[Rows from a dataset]
○ ○ ○ ○ ○
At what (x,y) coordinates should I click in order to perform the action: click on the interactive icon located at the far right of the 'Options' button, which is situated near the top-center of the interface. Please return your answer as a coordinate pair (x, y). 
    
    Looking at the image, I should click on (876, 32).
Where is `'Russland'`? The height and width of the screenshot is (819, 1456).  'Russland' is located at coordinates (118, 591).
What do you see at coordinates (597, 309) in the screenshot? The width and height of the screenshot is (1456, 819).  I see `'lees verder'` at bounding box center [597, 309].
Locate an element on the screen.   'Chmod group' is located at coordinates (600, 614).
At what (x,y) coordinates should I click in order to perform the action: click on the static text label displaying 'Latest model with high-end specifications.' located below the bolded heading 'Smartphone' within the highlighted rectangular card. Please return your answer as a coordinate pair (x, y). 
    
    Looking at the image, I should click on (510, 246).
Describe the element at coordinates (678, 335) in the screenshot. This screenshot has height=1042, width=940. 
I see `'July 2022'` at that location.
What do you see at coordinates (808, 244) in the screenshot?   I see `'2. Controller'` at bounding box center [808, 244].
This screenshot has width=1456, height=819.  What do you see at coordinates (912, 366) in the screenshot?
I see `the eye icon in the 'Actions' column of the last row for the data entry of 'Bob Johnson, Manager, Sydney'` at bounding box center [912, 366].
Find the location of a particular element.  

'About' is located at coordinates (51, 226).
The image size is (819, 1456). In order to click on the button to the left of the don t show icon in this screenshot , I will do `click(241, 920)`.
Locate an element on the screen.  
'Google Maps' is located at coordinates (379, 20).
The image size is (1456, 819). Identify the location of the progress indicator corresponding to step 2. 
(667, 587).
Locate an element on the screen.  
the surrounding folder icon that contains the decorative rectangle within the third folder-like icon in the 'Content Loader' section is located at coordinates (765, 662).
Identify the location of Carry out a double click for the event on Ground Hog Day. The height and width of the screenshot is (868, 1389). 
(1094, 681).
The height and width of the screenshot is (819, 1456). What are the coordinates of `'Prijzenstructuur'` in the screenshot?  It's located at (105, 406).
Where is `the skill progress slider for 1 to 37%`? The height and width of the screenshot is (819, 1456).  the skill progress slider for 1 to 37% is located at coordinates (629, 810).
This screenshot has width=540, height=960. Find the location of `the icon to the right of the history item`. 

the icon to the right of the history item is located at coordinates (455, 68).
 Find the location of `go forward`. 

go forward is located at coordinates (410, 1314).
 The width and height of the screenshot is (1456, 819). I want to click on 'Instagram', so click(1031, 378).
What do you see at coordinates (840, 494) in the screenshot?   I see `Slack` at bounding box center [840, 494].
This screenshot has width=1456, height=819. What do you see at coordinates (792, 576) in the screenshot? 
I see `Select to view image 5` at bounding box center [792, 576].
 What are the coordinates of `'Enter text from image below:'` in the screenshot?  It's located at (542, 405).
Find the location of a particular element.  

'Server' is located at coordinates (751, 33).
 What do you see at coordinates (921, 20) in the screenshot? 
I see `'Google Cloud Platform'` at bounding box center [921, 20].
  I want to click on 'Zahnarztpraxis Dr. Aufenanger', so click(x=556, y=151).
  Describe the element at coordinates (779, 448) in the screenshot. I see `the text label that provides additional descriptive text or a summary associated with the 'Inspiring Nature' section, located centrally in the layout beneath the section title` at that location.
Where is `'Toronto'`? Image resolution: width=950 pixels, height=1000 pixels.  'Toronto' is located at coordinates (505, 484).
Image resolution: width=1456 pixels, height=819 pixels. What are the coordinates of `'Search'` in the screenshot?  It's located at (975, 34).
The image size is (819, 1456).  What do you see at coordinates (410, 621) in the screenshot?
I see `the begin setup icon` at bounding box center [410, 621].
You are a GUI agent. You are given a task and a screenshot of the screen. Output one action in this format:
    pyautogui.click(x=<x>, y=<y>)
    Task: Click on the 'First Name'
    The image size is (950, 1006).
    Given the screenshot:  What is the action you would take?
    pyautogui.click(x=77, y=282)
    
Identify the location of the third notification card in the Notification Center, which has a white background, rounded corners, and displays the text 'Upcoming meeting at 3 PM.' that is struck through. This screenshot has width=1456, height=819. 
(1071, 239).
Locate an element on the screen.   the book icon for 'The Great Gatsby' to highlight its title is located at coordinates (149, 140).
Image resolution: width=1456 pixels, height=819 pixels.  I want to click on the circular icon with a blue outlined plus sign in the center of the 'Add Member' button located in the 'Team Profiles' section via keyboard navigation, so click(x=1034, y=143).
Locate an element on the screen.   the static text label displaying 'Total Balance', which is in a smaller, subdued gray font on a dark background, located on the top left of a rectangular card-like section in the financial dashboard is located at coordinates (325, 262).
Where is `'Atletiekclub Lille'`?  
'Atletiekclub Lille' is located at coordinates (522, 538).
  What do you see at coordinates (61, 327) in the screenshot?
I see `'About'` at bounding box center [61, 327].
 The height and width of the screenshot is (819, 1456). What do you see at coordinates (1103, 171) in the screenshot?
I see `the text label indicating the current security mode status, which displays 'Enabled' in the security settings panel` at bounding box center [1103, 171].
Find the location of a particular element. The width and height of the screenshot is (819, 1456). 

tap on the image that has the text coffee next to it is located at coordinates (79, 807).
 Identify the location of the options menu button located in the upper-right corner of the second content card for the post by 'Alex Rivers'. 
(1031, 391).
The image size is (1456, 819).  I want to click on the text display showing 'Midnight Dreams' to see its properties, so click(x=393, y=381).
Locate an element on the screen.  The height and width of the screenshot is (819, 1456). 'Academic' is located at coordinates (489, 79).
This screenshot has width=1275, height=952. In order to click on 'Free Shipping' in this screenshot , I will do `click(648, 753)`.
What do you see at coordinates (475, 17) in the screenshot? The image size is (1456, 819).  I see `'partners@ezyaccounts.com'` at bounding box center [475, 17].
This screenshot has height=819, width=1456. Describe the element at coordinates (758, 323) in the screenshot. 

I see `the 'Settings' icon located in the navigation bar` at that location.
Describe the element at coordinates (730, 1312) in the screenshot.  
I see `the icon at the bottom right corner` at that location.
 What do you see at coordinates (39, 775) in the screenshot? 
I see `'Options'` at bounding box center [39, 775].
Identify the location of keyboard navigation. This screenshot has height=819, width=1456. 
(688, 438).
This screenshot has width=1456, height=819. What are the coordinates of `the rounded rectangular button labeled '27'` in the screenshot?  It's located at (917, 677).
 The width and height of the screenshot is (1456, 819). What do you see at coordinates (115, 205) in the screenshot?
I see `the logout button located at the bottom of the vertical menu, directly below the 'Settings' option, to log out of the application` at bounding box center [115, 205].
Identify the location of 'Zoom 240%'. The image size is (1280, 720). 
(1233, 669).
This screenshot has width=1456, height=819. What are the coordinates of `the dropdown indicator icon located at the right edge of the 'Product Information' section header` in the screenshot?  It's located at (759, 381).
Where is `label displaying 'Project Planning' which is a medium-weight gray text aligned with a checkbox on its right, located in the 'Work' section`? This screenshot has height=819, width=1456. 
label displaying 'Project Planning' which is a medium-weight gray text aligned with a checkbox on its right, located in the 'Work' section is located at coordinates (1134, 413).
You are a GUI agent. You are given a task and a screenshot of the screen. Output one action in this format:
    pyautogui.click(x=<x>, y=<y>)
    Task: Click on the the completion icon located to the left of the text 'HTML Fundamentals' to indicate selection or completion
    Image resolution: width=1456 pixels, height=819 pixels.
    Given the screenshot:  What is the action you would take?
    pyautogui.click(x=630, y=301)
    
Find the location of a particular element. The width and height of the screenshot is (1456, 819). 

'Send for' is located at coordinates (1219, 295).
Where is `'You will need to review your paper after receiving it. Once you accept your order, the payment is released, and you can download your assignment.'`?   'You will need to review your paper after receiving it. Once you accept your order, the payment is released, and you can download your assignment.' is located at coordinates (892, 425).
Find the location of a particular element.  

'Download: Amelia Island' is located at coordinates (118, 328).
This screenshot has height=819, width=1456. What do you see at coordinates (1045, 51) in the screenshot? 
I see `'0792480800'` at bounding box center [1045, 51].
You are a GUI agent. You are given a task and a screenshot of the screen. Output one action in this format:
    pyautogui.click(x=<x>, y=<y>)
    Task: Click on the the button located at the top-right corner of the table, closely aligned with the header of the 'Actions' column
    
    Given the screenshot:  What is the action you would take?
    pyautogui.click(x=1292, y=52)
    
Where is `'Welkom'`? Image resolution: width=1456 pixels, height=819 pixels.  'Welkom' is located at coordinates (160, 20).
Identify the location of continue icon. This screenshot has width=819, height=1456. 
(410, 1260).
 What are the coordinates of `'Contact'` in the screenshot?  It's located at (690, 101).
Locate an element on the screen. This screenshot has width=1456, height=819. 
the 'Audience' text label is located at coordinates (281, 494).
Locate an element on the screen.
○ ○ ○ ○ ○
**Challenge**
Render the lines from the one containing "at (105, 406)." to the one containing "center [921, 20]." as a Markdown table with the columns Row and Text, skipping blank lines.

**Written answer**
| Row | Text |
|---|---|
| 1 | The height and width of the screenshot is (819, 1456). What are the coordinates of `'Prijzenstructuur'` in the screenshot?  It's located at (105, 406). |
| 2 | Where is `the skill progress slider for 1 to 37%`? The height and width of the screenshot is (819, 1456).  the skill progress slider for 1 to 37% is located at coordinates (629, 810). |
| 3 | This screenshot has width=540, height=960. Find the location of `the icon to the right of the history item`.  |
| 4 | the icon to the right of the history item is located at coordinates (455, 68). |
| 5 |  Find the location of `go forward`.  |
| 6 | go forward is located at coordinates (410, 1314). |
| 7 |  The width and height of the screenshot is (1456, 819). I want to click on 'Instagram', so click(1031, 378). |
| 8 | What do you see at coordinates (840, 494) in the screenshot?   I see `Slack` at bounding box center [840, 494]. |
| 9 | This screenshot has width=1456, height=819. What do you see at coordinates (792, 576) in the screenshot?  |
| 10 | I see `Select to view image 5` at bounding box center [792, 576]. |
| 11 |  What are the coordinates of `'Enter text from image below:'` in the screenshot?  It's located at (542, 405). |
| 12 | Find the location of a particular element.   |
| 13 | 'Server' is located at coordinates (751, 33). |
| 14 |  What do you see at coordinates (921, 20) in the screenshot?  |
| 15 | I see `'Google Cloud Platform'` at bounding box center [921, 20]. |